In an important sense, Gregory’s book is not his own work, as it was ghost written by a British journalist, Bob Graham. In 1994, Graham was sent to South Africa
on assignment for Today, a tabloid newspaper which has since ceased publication. During the course of his time in the country, Graham met and interviewed James Gregory, as did many other journalists, including some French journalists, who may have been instrumental in the French publishing house Editions Robert Laffont acquiring rights to Gregory’s story. Graham found the ex-warder’s reminiscences compelling and within months he had expanded them into a book.
Establishing the precise nature of the relationships these three warders had with Mandela is challenging.
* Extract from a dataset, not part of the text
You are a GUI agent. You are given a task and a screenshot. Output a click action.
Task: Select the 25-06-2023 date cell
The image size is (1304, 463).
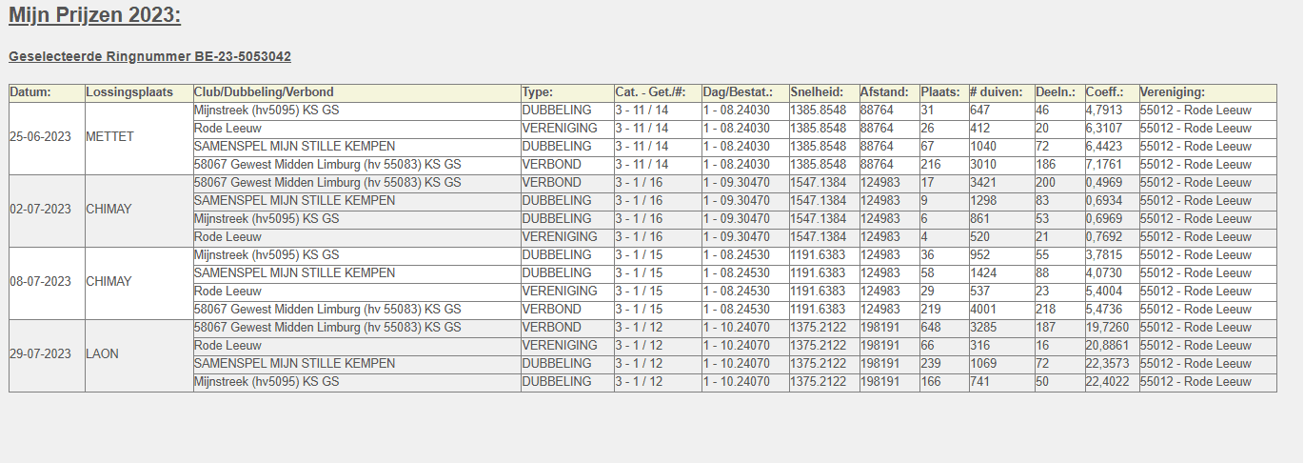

Their claims address the central challenge of historiography: the authority of the storyteller. Mandela has commented cursorily on his relationships with them in his own autobiography, in his book Nelson Mandela
: Conversations with Myself, and in Anthony Sampson’s Mandela – The Authorised Biography, but these comments are, understandably, in passing. Consequently, although Gregory’s narrative stands in conflict with those of Brand and Swart, and although former prisoner Ahmed Kathrada has condemned Gregory’s account, it is Gregory’s word which dominates the internet. A simple Google search foregrounds his relationship with Mandela as a matter of record, and yet it is seriously flawed.
The first of the warders to come into contact with Mandela was Jack Swart, in 1966.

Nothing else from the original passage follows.